-- Opening Marker --

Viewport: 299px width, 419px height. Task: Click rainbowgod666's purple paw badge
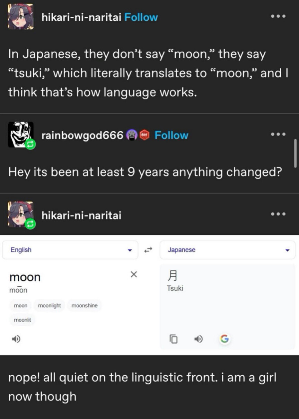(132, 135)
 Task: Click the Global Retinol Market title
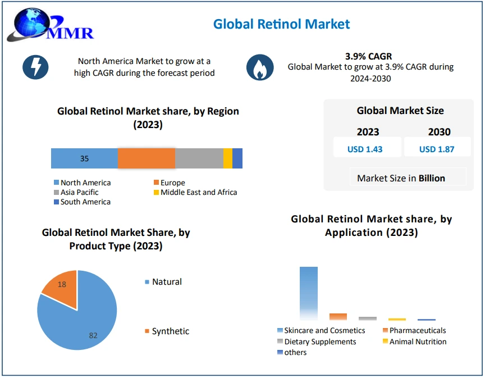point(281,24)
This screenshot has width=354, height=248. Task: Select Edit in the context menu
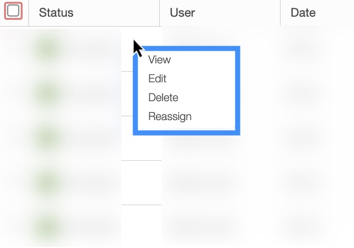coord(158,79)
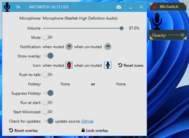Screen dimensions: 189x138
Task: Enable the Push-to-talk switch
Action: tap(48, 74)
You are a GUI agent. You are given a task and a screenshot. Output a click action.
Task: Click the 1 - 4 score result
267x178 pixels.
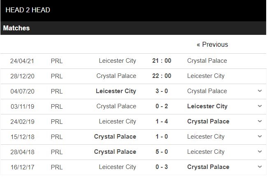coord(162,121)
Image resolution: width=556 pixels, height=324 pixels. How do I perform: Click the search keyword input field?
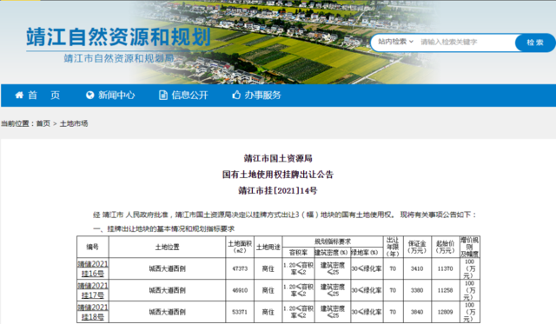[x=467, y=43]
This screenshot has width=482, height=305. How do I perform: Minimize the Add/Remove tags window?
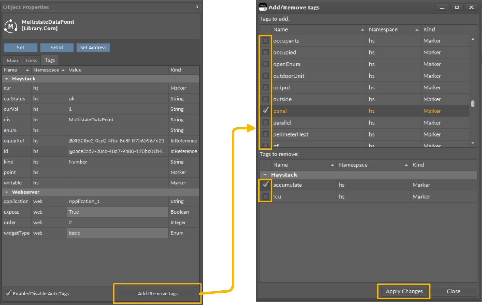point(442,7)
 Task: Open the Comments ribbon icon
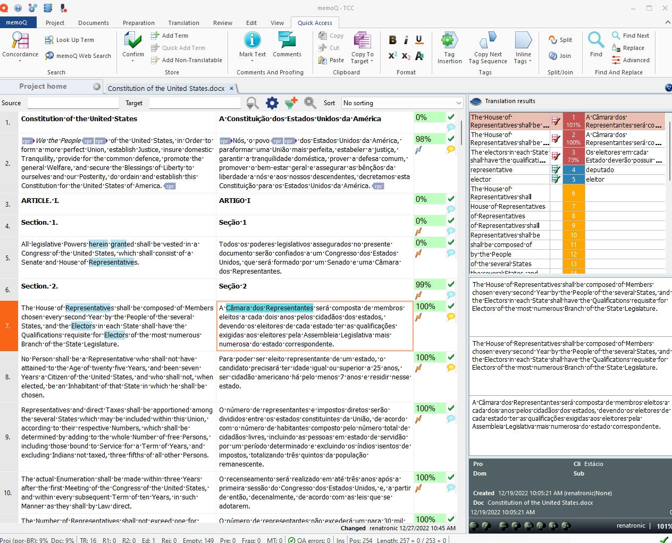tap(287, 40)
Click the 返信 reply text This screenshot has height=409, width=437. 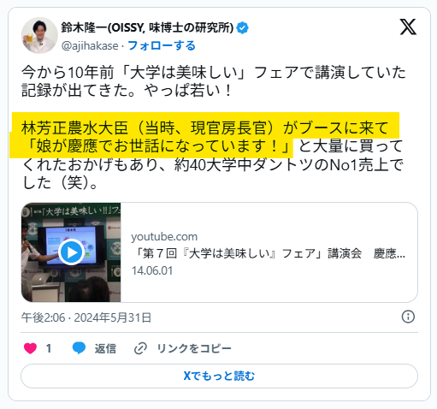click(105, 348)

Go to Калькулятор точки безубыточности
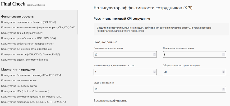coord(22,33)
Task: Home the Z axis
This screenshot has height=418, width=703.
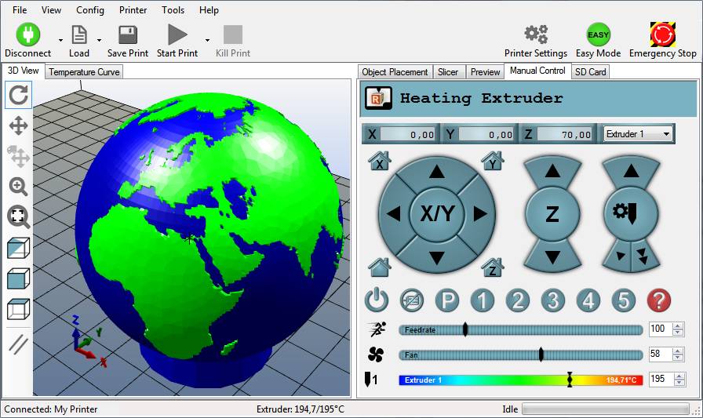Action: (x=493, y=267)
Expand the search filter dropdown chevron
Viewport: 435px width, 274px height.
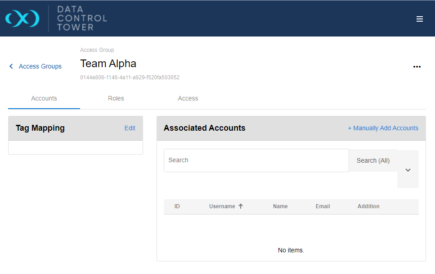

-- Closing Marker --

TASK OBJECTIVE: Look for the line that contains "This screenshot has height=418, width=703.", then please copy it and the rest of the lines through the end of the data, pictures excluded.

RESPONSE TO THIS EXERCISE:
This screenshot has height=418, width=703.
Action: (x=493, y=267)
Expand the search filter dropdown chevron
Viewport: 435px width, 274px height.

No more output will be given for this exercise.